The news marks Earth Day (22 April) which celebrates initiatives around the world that protect the planet.  

 

Run on solar power in an area frequently affected by power cuts, the Green Vision Centres are a collaboration between of Orbis, the international eye care charity fighting avoidable blindness worldwide, and the Susrut Eye Foundation and Research Centre in West Bengal. 

 

Globally, 1.1 billion people live with blindness, and 90% of it is avoidable. Most of these people live in low- to middle-income countries. The Green Vision Centres are especially important for treating children and babies with sight loss. As well as outreach centres, electric scooters are used to conduct local school and door-to-door screenings and create awareness in the community of eye care.  

 

“More children are blind in India than in any other country, and in over half of cases, sight could be restored with early intervention and treatment,” said Dr Rishi Raj Borah, Country Director for Orbis India. 

 

 

Dr Borah continued: “Ensuring that families can access their children’s care close to home is critical to overcoming this challenge. That's why I'm so proud of the Green Vision Centres in operation today – with all the potential they represent for children, for rural communities and for our planet.”  

 

For children in disadvantaged communities, education is often the only way out of a cycle of poverty.  If a child’s eye condition is not identified early enough, it can lead to irreversible blindness.  

 

At the Green Vision Centres, children have free access to eye screenings, glasses and other eye care services. The centres also provide uninterrupted primary eye care services to the community. Routine eye screenings are critical to ensure that conditions are caught early, when they are most likely to be treatable. For complex cases in which more advanced care is needed, each centre is connected with an existing hospital for referrals. Staff also conduct screenings and provide glasses to children in schools and day care centres located in the communities surrounding them.

 

Five of the centres opened in the Murshidabad district of West Bengal with support from the U.S Agency for International Development (USAID), and four opened in the Howrah, North 24 and South 24 Parganas districts with support from the Lavelle Fund for the Blind. All nine centres are run in coordination with Orbis’s local partner Susrut Eye Foundation and Research Centre. 

 

The five Green Vision Centres in Murshidabad also address a variety of traditional barriers for women and girls. Orbis trained women-led management teams to run the centres, empowering women in the community through job creation and increasing their financial independence. Fifteen vision technicians have already been trained and employed to work in the new facilities.
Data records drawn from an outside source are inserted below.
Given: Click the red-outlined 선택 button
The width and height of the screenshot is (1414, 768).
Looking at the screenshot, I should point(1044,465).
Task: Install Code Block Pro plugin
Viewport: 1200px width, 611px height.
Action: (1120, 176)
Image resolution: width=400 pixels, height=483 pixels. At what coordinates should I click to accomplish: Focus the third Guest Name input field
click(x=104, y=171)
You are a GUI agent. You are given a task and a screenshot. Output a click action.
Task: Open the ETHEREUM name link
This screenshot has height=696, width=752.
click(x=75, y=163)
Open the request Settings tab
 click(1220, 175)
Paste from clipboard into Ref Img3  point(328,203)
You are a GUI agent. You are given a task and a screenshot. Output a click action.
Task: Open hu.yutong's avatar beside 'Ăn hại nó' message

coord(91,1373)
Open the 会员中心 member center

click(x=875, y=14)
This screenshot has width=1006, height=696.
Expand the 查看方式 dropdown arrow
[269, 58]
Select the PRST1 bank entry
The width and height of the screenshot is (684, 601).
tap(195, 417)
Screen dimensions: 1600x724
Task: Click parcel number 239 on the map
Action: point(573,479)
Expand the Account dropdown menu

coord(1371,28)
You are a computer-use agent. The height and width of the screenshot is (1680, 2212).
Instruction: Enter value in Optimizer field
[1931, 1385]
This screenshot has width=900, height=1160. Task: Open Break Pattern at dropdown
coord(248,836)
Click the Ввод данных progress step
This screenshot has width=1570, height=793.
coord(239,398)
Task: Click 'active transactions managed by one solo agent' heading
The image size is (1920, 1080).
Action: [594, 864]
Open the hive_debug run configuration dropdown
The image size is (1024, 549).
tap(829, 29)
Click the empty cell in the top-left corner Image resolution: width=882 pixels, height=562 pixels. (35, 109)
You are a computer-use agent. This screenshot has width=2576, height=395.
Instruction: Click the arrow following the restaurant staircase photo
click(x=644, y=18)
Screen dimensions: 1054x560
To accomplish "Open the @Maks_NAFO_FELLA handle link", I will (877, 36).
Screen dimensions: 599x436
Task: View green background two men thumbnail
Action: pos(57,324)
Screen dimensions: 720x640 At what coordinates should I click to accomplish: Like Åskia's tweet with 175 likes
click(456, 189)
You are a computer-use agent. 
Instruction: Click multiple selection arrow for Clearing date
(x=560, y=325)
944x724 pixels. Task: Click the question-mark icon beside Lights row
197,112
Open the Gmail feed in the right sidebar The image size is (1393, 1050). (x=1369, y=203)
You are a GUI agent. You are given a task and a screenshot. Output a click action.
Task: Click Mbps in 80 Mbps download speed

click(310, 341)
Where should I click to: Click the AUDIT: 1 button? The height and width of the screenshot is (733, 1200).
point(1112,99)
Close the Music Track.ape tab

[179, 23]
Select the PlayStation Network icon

An added benefit to having female staff is that many women in rural communities in India are more likely to seek eye care for themselves and their children when it is administered by other women. 

 

India was one of the first countries where Orbis established a local office, and the organisation has made far-reaching impact – for children in particular – over the past two decades. When Orbis began working in India, paediatric ophthalmology was not yet seen as a distinct specialty in India, and there was only one eye care centre for every 100 million children across the country. Over the years, Orbis has developed a comprehensive network of 33 Children's Eye Centres across 17 states, with one eye care centre for every 20 million children.   

 

In total, Orbis has conducted more than 17.5 million paediatric eye screenings, provided medical and optical treatment to 1.6 million children, performed 103,000 surgeries on children and organized 180,000 ophthalmic trainings completed by doctors, nurses, community health workers and others in India. The nine new Green Vision Centres are among 22 that Orbis has established across India to date.